Out of boredom, or maybe desperation, I try the uplink again.
“Is anyone out there? Please respond,” I pray, sitting in front of the camera. I feel a bit foolish. I don’t really expect an answer. My maser uplink is fine.
Have you forgotten me? What’s happened to you? I think it, but I see in the monitor that my face shows the panic just below the surface.
I shower. The water pressure, and chilly hydro vacuum breeze wake me a little. I shave my legs, pits, and pluck my chin, wondering all the time, why and for whom? I keep up the routine to keep the panic down. I put away the tweezers, and dress in my skin suit.
The fabric’s tightness embraces me, … by design. The suit feels comfortable. It pushes back isolation’s sensory depravation brought on by this asteroid. I would give anything just to shake a human’s hand or hear a real human’s voice.
I step out. I think about not hooking myself to the safety line. One good leap, and there’d be two satellites orbiting the Spud. I can almost see the movement of the stars under the asteroid’s four hour rotation. It is still night. The first of many dawns during my waking period will happen in about thirty minutes. I begin my leaps to the warehouse bunker, restrained from flying off into space by the safety line.
Yet another strap.
I sigh. My nose itches. I can’t get to the warehouse bunker fast enough.
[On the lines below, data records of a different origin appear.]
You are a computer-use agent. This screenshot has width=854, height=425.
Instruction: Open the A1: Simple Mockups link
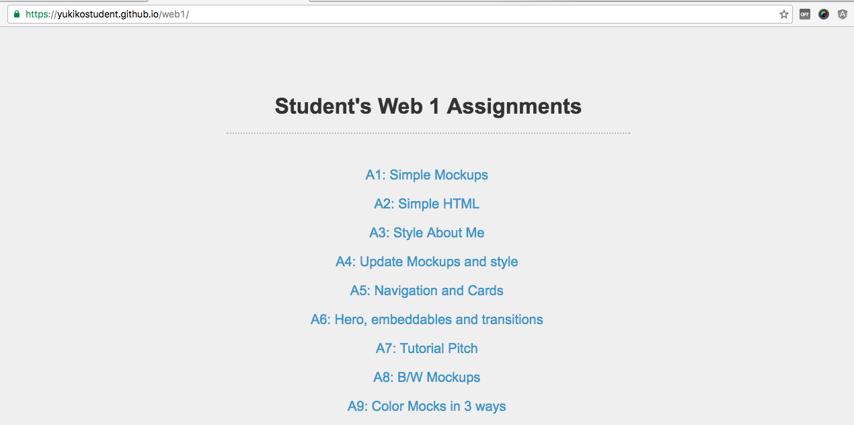tap(427, 175)
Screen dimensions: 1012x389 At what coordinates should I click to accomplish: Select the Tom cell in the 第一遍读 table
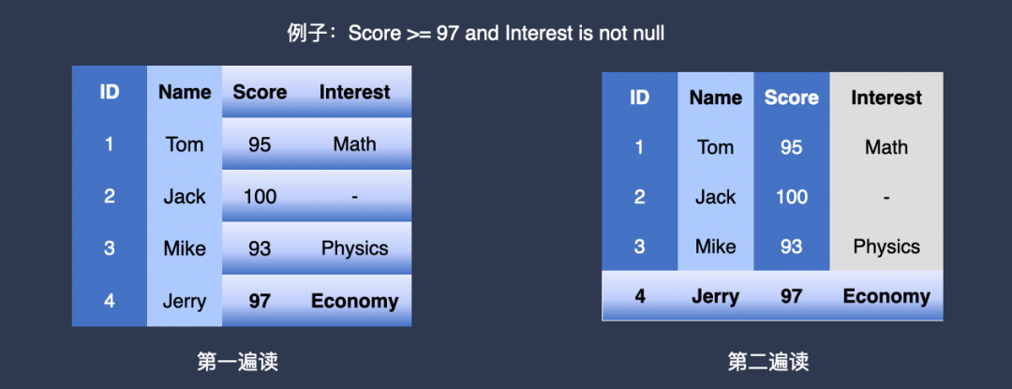point(185,144)
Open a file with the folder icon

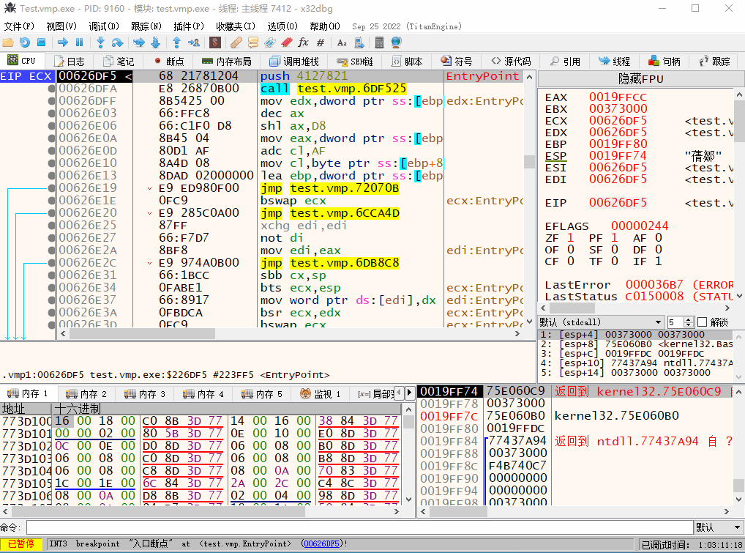pos(9,42)
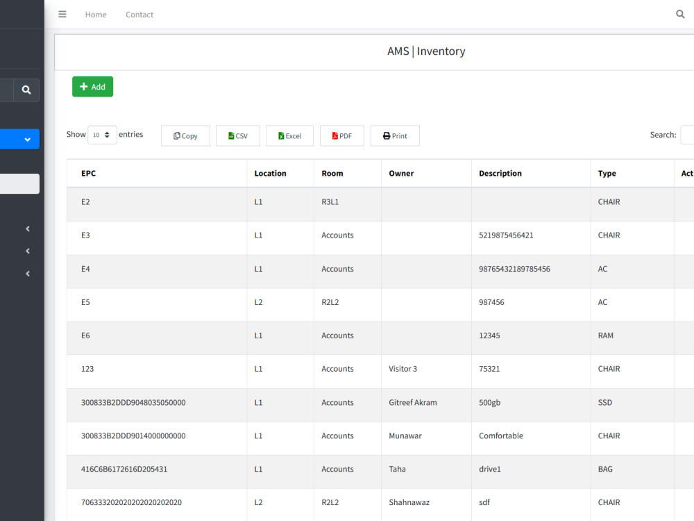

I un-suit and scratch my nose raw. Then, I begin inventory. I fudge a few of the numbers by copying from the last waking period’s numbers. I can’t remember the last order I had to fire off, or receive. I focus on the inventory count to avoid asking obvious questions.
Still enough food and supplies to keep a small city happy for years. I finish my count, log it, and suit up for the return to quarters.
I pause half-way between the warehouse and quarters. I look at the rock and the stars and the dust. It is cold. Too cold. This couldn’t be Hell, … I hope.
I have consumed most of my waking period with inventory. I clean my quarters, eat, and exercise to warm up a little. I then retire to watch reruns of our very own Deep Skies Shopping Channel. Finally, I return to my hammock, strapping myself in for another set of nights sleep.
I remind myself to focus only on tomorrow. I can make it one day. Only one day. I mustn’t change my routine. I mustn’t change for one day. I can keep my sanity for one day.
Taking a deep breath, I close my eyes. I focus on relaxing every muscle in my body, one at a time.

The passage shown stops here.